Rows of pointing data
########

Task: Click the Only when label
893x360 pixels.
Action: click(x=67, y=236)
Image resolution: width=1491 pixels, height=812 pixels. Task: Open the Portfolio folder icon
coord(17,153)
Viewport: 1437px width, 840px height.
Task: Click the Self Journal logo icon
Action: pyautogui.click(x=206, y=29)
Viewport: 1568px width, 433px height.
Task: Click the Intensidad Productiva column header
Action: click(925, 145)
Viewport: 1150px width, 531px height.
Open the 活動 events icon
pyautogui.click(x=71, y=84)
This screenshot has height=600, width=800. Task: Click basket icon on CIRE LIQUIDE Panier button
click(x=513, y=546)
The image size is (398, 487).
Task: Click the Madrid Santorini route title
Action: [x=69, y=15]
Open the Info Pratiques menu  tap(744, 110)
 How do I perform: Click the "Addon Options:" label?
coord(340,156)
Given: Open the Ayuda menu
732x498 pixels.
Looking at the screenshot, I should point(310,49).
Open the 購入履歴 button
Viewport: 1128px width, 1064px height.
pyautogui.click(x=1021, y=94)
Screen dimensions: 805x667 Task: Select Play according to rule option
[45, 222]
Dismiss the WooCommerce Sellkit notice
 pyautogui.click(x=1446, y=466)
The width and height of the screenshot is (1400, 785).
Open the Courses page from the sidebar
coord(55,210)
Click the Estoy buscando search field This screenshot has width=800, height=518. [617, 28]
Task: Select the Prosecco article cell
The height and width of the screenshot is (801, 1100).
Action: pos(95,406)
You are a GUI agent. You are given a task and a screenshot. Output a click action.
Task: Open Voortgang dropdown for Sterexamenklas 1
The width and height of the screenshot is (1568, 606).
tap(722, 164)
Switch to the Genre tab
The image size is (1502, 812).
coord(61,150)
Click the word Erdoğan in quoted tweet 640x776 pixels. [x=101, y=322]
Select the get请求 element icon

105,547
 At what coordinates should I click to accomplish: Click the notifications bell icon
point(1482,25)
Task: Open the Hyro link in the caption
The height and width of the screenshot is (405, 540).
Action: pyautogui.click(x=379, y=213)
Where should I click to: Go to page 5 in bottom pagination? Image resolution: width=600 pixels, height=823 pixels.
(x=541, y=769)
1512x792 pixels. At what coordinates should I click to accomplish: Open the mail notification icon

########

What is required: Copy out every one of the records above, keeping each character and line break unchanged.

Correct output:
Task: Click the Only when label
893x360 pixels.
Action: click(x=67, y=236)
Image resolution: width=1491 pixels, height=812 pixels. Task: Open the Portfolio folder icon
coord(17,153)
Viewport: 1437px width, 840px height.
Task: Click the Self Journal logo icon
Action: pyautogui.click(x=206, y=29)
Viewport: 1568px width, 433px height.
Task: Click the Intensidad Productiva column header
Action: click(925, 145)
Viewport: 1150px width, 531px height.
Open the 活動 events icon
pyautogui.click(x=71, y=84)
This screenshot has height=600, width=800. Task: Click basket icon on CIRE LIQUIDE Panier button
click(x=513, y=546)
The image size is (398, 487).
Task: Click the Madrid Santorini route title
Action: [x=69, y=15]
Open the Info Pratiques menu  tap(744, 110)
 How do I perform: Click the "Addon Options:" label?
coord(340,156)
Given: Open the Ayuda menu
732x498 pixels.
Looking at the screenshot, I should point(310,49).
Open the 購入履歴 button
Viewport: 1128px width, 1064px height.
pyautogui.click(x=1021, y=94)
Screen dimensions: 805x667 Task: Select Play according to rule option
[45, 222]
Dismiss the WooCommerce Sellkit notice
 pyautogui.click(x=1446, y=466)
The width and height of the screenshot is (1400, 785).
Open the Courses page from the sidebar
coord(55,210)
Click the Estoy buscando search field This screenshot has width=800, height=518. [617, 28]
Task: Select the Prosecco article cell
The height and width of the screenshot is (801, 1100).
Action: pos(95,406)
You are a GUI agent. You are given a task and a screenshot. Output a click action.
Task: Open Voortgang dropdown for Sterexamenklas 1
The width and height of the screenshot is (1568, 606).
tap(722, 164)
Switch to the Genre tab
The image size is (1502, 812).
coord(61,150)
Click the word Erdoğan in quoted tweet 640x776 pixels. [x=101, y=322]
Select the get请求 element icon

105,547
 At what coordinates should I click to accomplish: Click the notifications bell icon
point(1482,25)
Task: Open the Hyro link in the caption
The height and width of the screenshot is (405, 540).
Action: pyautogui.click(x=379, y=213)
Where should I click to: Go to page 5 in bottom pagination? Image resolution: width=600 pixels, height=823 pixels.
(x=541, y=769)
1512x792 pixels. At what coordinates should I click to accomplish: Open the mail notification icon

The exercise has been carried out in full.